*SOURCE TEXT*:
[Begin]

Red Hat Bugzilla 1478089 0 unspecified CLOSED logging feature silently severed due to changed treatment of orphaned sections in ld.bfd/binutils-2.29 2021-02-22 00:41:40 UTC
Red Hat Bugzilla 1494598 0 unspecified CLOSED Deprecation of liblvm API and python bindings 2021-02-22 00:41:40 UTC
Red Hat Bugzilla 1500898 0 unspecified CLOSED [ld.gold] message-less compilation results in "error while loading shared libraries: unexpected reloc type 0x0b" in run-... 2021-02-22 00:41:40 UTC
Sourceware 21964 0 None None None 2017-10-04 11:47:33 UTC

Internal Links: 1478089 1494598 1500898

Description Jan Pokorný [poki] 2017-08-01 21:03:36 UTC
All started by unexpected libqb build failure in recent mass rebuild
in rawhide and x86_64 architecture, which should not have been affected
by the commonly observed failure elsewhere in that round:

https://koji.fedoraproject.org/koji/getfile?taskID=20791411&volume=DEFAULT&name=build.log&offset=-1824

> PASS: array.test
> PASS: map.test
> PASS: rb.test
> FAIL: log.test
> PASS: blackbox-segfault.sh
> PASS: loop.test
> PASS: ipc.test
> PASS: resources.test

Log test failed.  After some investigation, I realized this is due to
some linker change between 2.28 an 2.29, and even identified commits
that likely introduced the change leading to the failed tests, as
reverting them restores the expected outcome[1]:

https://sourceware.org/git/gitweb.cgi?p=binutils-gdb.git;a=commit;h=7dba9362c172f1073487536eb137feb2da30b0ff
https://sourceware.org/git/gitweb.cgi?p=binutils-gdb.git;a=commit;h=b27685f2016c510d03ac9a64f7b04ce8efcf95c4
https://sourceware.org/git/gitweb.cgi?p=binutils-gdb.git;a=commit;h=cbd0eecf261c2447781f8c89b0d955ee66fae7e9

Indeed, libqb is using orphaned section heavily when it detects the
compiler supports __attribute__((section("foo"))) construct.
My understanding is that it's so as to have the static data stored
in compile-time, with an alternative approach of extracting them
in run-time, which is less efficient, indeed.

[End]

*SOURCE DATA*:
[Begin]

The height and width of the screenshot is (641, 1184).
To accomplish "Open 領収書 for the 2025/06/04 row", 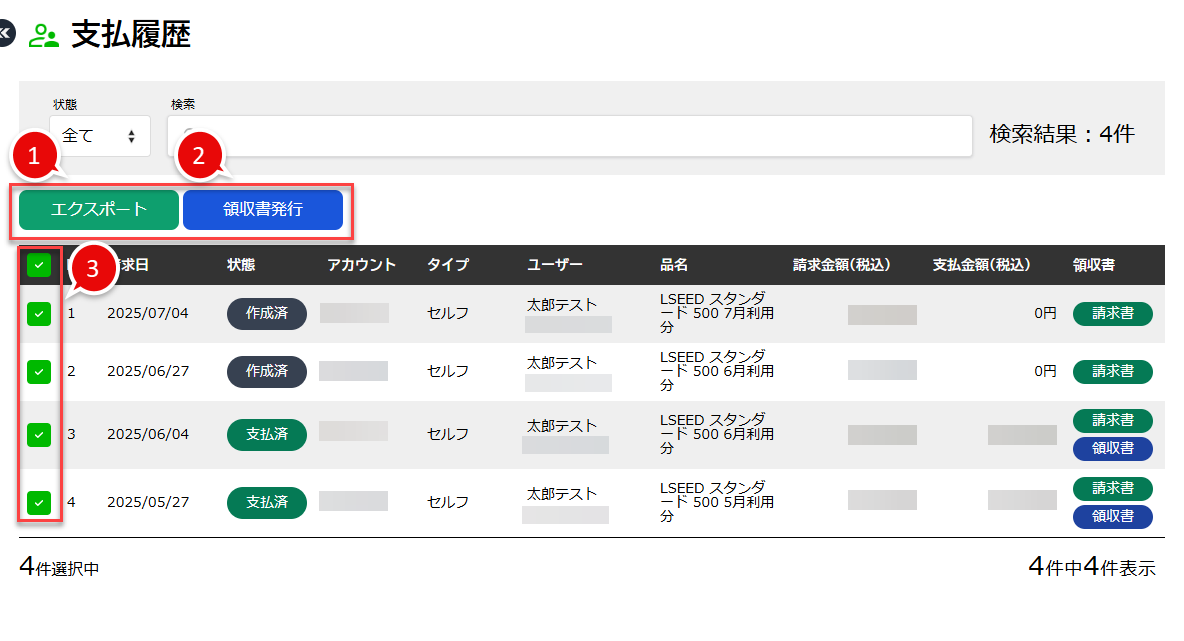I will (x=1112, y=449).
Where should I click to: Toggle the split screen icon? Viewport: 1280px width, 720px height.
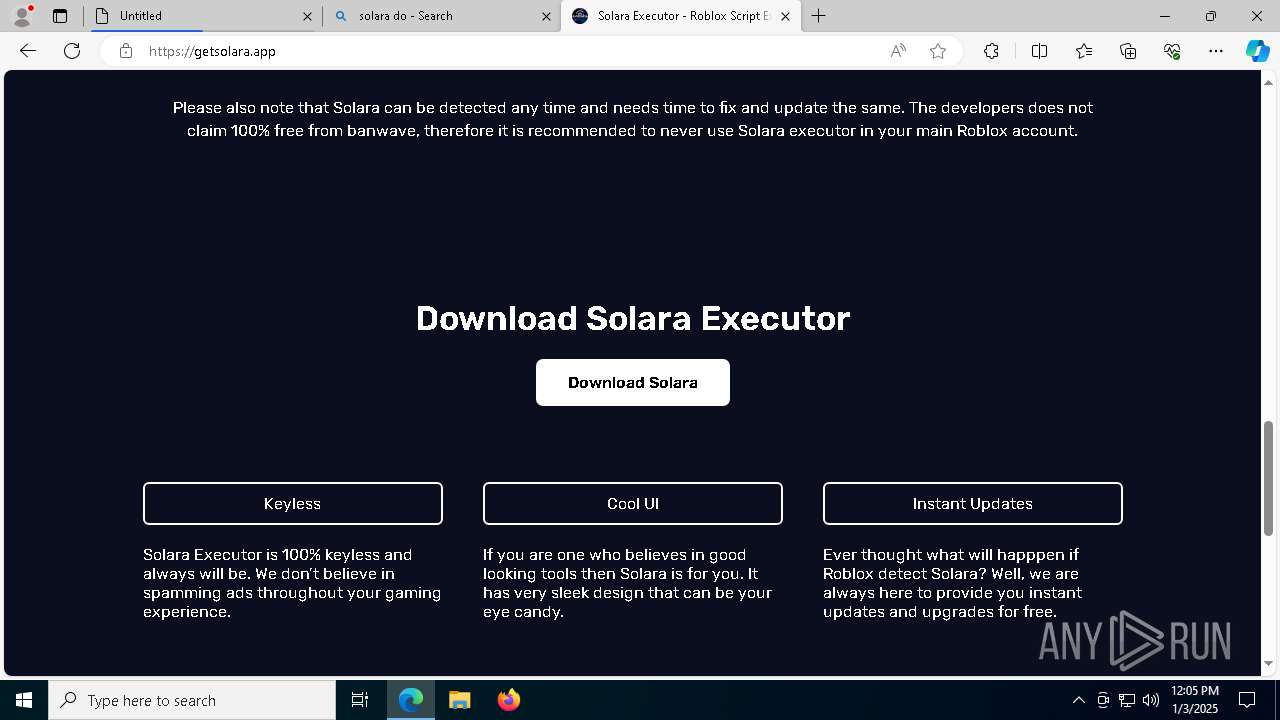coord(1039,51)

[End]

*PROBLEM STATEMENT*:
Can you continue the bug report about the failing libqb log test, starting right after its last sentence?

*EXERCISE ANSWER*:
Sadly, I was unable to come up with a better minimal case that would also
fit the libqb pattern, but at least it shows something has changed:

=== dummylib.c ===

#include <stdio.h>
#define JOIN_PASS(a, b) a##b
#define JOIN(a, b)  JOIN_PASS(a, b)
#define STRINGIFY_PASS(a) #a
#define STRINGIFY(a) STRINGIFY_PASS(a)
#define SECTION_NAME __foo
#define SECTION_START JOIN(__start_, SECTION_NAME)
#define SECTION_STR STRINGIFY(SECTION_NAME)
extern int SECTION_START[];
static void dummy(void) {
        { static int __attribute__((section(SECTION_STR))) z = 13; }
        { static int __attribute__((section(SECTION_STR))) z = 17; }
        printf("dummy finished %d %d\n",
               *((int *) SECTION_START), *((int *) SECTION_START + 1));
}       
int do_something(int n) { dummy(); return n*n; }

=== test.c ===

#include <stdio.h>
#define JOIN_PASS(a, b) a##b
#define JOIN(a, b)  JOIN_PASS(a, b)
#define STRINGIFY_PASS(a) #a
#define STRINGIFY(a) STRINGIFY_PASS(a)
#define SECTION_NAME __foo
#define SECTION_START JOIN(__start_, SECTION_NAME)
#define SECTION_STR STRINGIFY(SECTION_NAME)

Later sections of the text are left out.